Segment Start: Provided entries

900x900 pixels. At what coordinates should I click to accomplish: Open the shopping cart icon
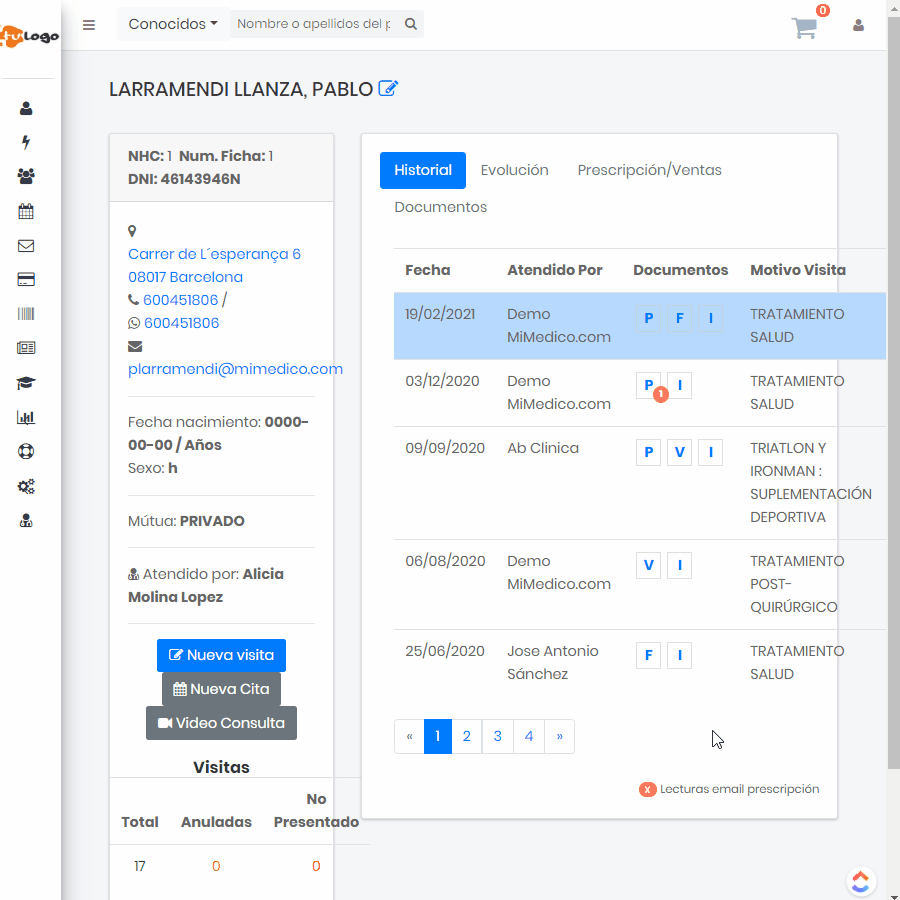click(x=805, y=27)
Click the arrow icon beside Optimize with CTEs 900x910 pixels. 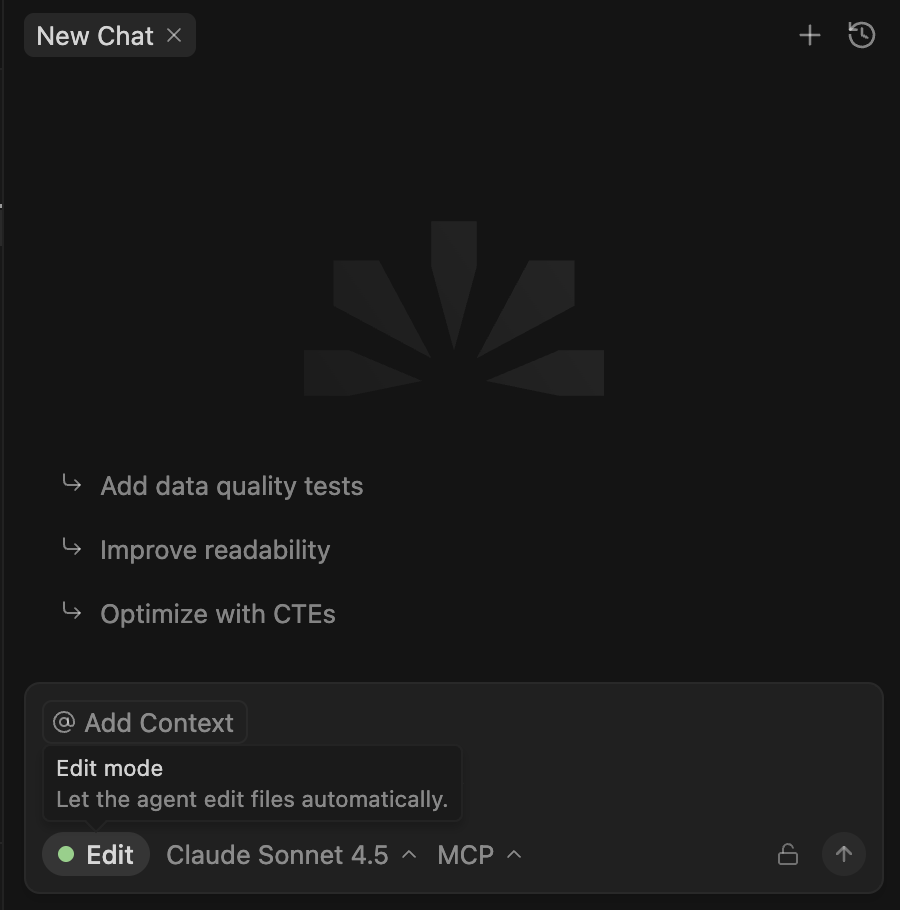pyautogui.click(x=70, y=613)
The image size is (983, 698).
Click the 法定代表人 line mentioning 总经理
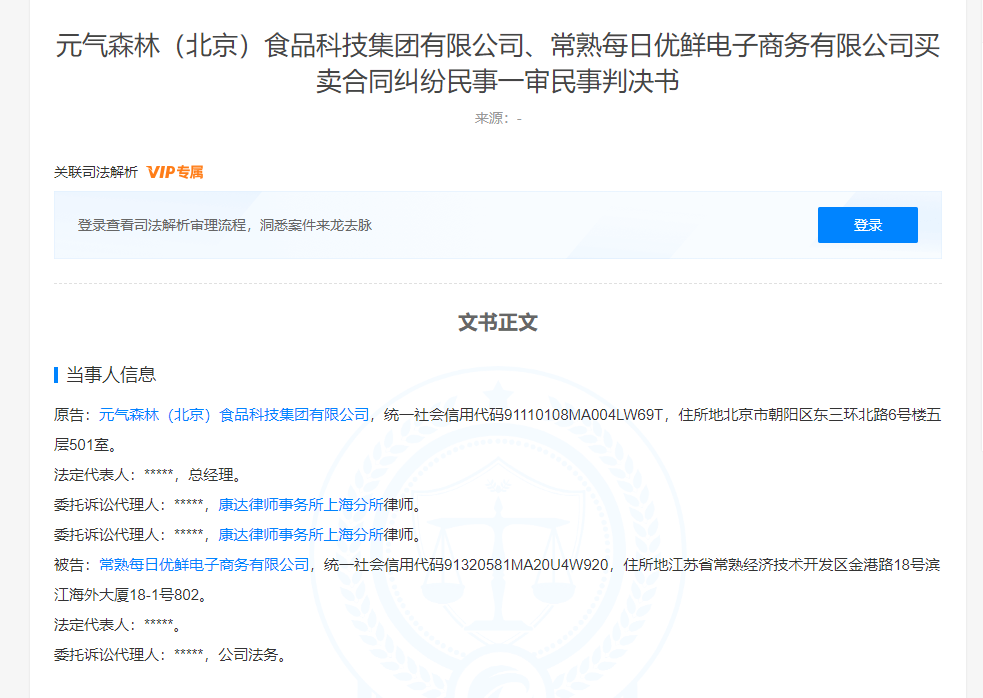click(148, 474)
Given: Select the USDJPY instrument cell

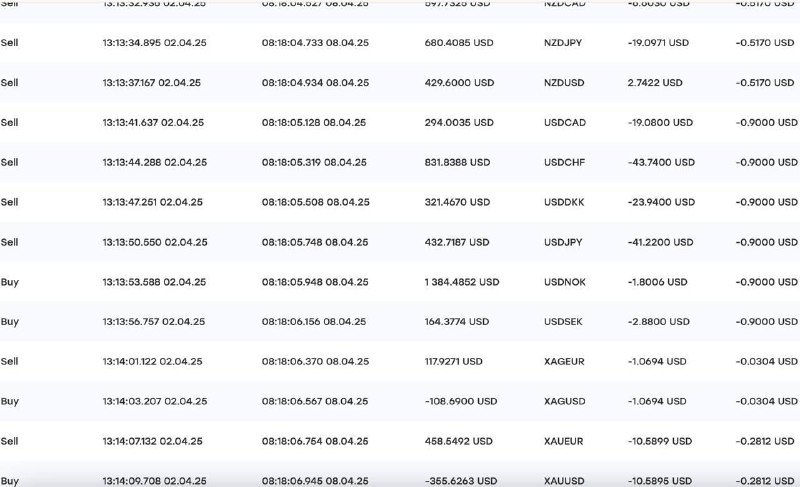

Segment End: Provided entries

**Task**
The last line of the entries marks the end, and the line with "The image size is (983, 698)." marks the start. Output exactly those two lines and every line between them, nothing else, with the pictures left out.

**Solution for this task**
The image size is (983, 698).
Click the 法定代表人 line mentioning 总经理
click(148, 474)
Given: Select the USDJPY instrument cell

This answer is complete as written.